Nel football, metà della squadra titolare (si gioca in 11) ha il compito di bloccare gli avversari e favorire la circolazione della palla: e sono molto frequenti blocchi, scontri, collisioni nei quali si utilizza praticamente ogni parte del corpo, fra cui la testa. Negli ultimi anni sono emerse diverse storie di ex atleti morti pochi anni dopo il ritiro a causa di malattie neurologiche sviluppate da un numero eccessivo di commozioni cerebrali: fra le malattie associate a una carriera nel football americano ci sono state il morbo di Alzheimer, la SLA, varie forme di demenza, il morbo di Parkinson e la encefalopatia traumatica cronica (abbreviata in CTE), una grave malattia neurodegenerativa che può essere diagnostica con sicurezza solo dopo la morte e collegata alla cosiddetta “demenza pugilistica” (una malattia nota sin dagli anni Trenta a causa della quale ex pugili soffrono di perdita della memoria a breve termine, difficoltà nei movimenti e diminuzione delle capacità motorie e cognitive).

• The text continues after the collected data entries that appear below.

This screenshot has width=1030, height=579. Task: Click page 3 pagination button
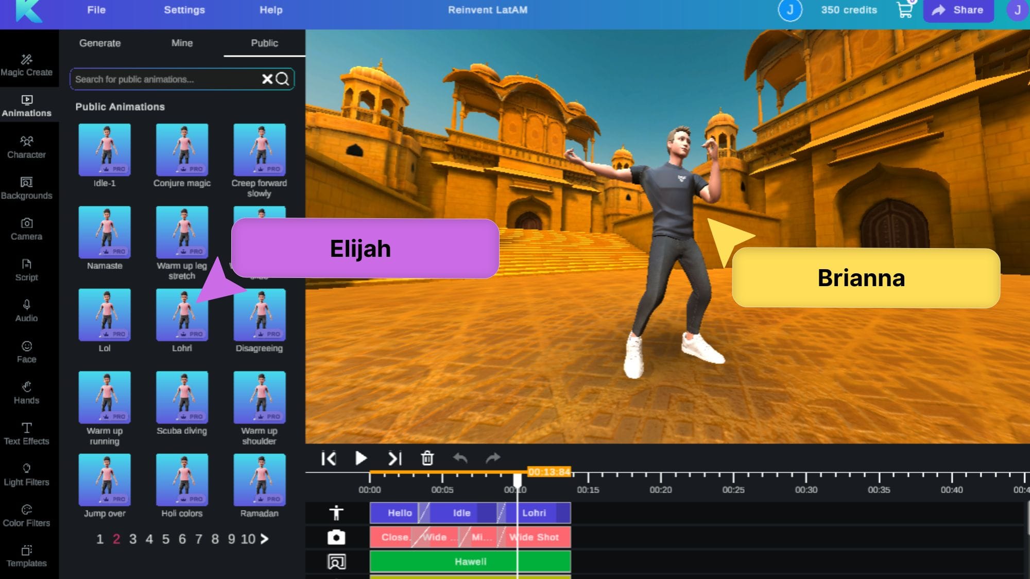click(x=133, y=539)
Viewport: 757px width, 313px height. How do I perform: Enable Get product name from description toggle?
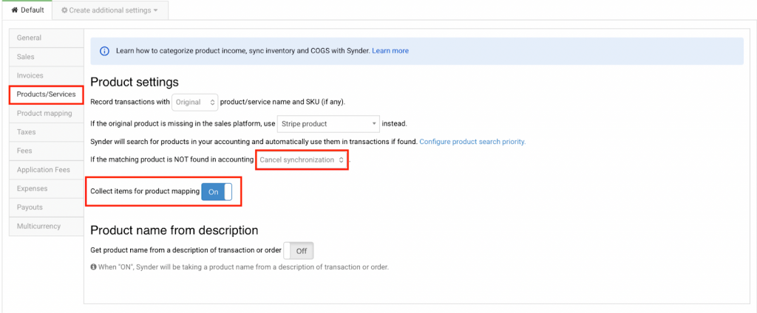click(x=300, y=251)
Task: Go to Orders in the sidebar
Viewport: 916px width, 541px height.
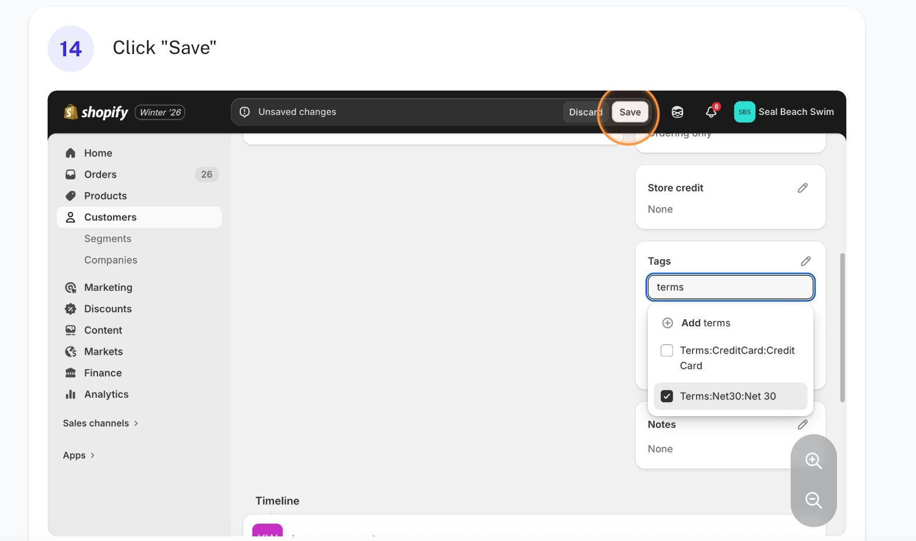Action: pos(100,175)
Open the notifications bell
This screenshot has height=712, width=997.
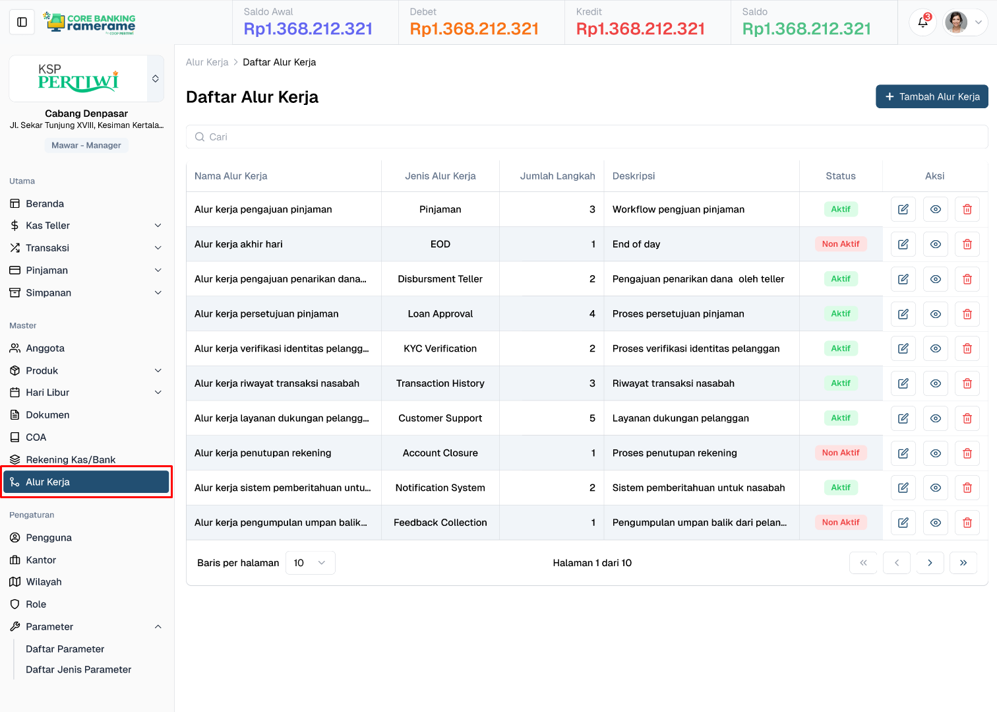tap(922, 22)
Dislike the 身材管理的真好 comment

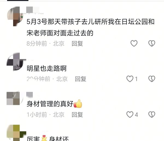pos(152,114)
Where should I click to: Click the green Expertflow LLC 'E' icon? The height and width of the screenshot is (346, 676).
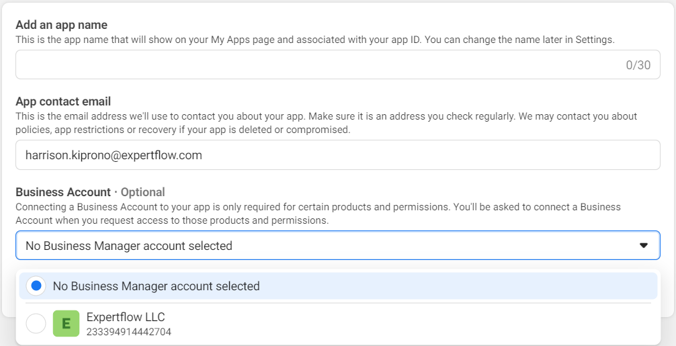(x=66, y=323)
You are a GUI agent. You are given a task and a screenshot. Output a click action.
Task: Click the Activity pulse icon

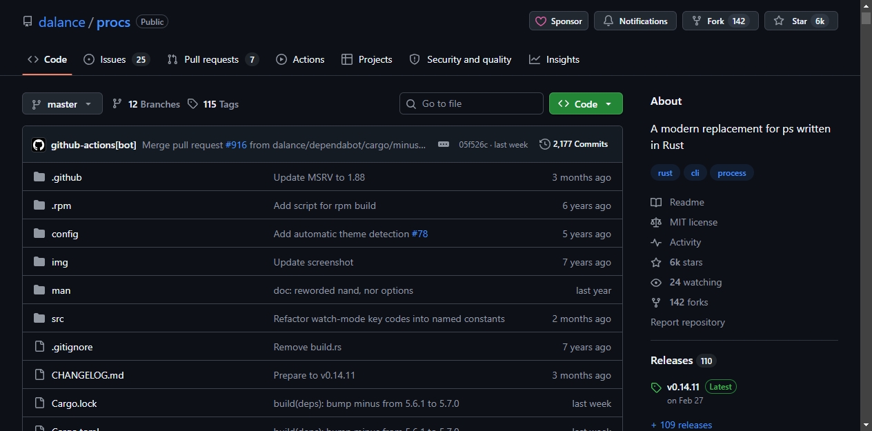tap(656, 243)
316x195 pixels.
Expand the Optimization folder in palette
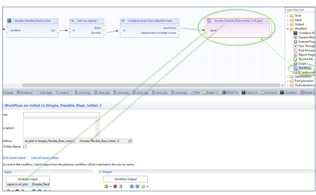pyautogui.click(x=288, y=76)
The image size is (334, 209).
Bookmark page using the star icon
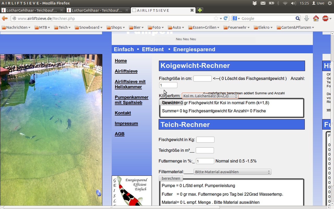point(216,18)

(Il football americano e le commozioni cerebrali)
La NFL ha continuato per anni a negare che la pratica ad alti livelli del football potesse comportare a lungo termine disturbi neurologici. La prima commissione indipendente creata dalla NFL per occuparsi del problema nacque solo nel 2012, tre anni dopo che la federazione aveva riconosciuto l’esistenza del problema. Nel 1993 ne fu creata una presieduta da Elliot Pellman, il medico della squadra dei New York Jets: Pellman però era un reumatologo e già all’epoca si sospettò che non fosse qualificato per guidare la commissione. Negli anni, poi, si scoprì che era anche il medico personale di Paul Tagliabue, un avvocato americano che ricoprì il ruolo di capo della NFL fino al 2006. Nel 2003 la commissione della NFL stabilì che le commozioni cerebrali non avevano effetti a lungo termine, causando molte polemiche.

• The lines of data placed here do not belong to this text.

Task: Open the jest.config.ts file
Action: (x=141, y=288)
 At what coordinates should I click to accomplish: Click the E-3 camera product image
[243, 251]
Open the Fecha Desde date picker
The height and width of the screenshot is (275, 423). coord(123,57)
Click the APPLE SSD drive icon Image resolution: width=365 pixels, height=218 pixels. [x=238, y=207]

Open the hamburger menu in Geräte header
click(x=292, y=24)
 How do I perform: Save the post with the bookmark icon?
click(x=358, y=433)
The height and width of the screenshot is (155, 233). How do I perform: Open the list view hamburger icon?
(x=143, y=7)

Una prima offerta di patteggiamento da parte della NFL era stata rifiutata nel gennaio 2014 dalla giudice Anita Brody perché stabiliva una cifra fissa come risarcimento a ciascun giocatore: un nuovo patteggiamento – che prevede comunque dei limiti massimi di risarcimento: 5 milioni di dollari per la SLA, 3,5 per il morbo di Parkinson, e così via – è stato accettato da Brody e gli ex atleti hanno tempo fino al 14 ottobre per fare ricorso o rinunciare alla causa, che costerà alla NFL circa 765 milioni di dollari (circa 590 milioni di euro). Intorno alla decisione di Brody, però, ci sono state diverse critiche: potranno accedere al risarcimento della NFL solo i giocatori con più di cinque anni di carriera professionistica – non sono inclusi nell’accordo nemmeno quelli che giocano ora nella NFL – e con varie riduzioni a seconda dell’età dell’ex atleta (più un ex giocatore è anziano, in sostanza, e meno soldi otterrà). Inoltre, un gruppo di ex atleti che probabilmente soffre di CTE non verrà risarcito perché i sintomi della malattia – che in molti casi influiscono sull’umore del paziente e non sulle sue capacità mnemoniche o neurologiche, almeno all’inizio – non sono stati considerati fra quelli rilevanti ai fini del risarcimento.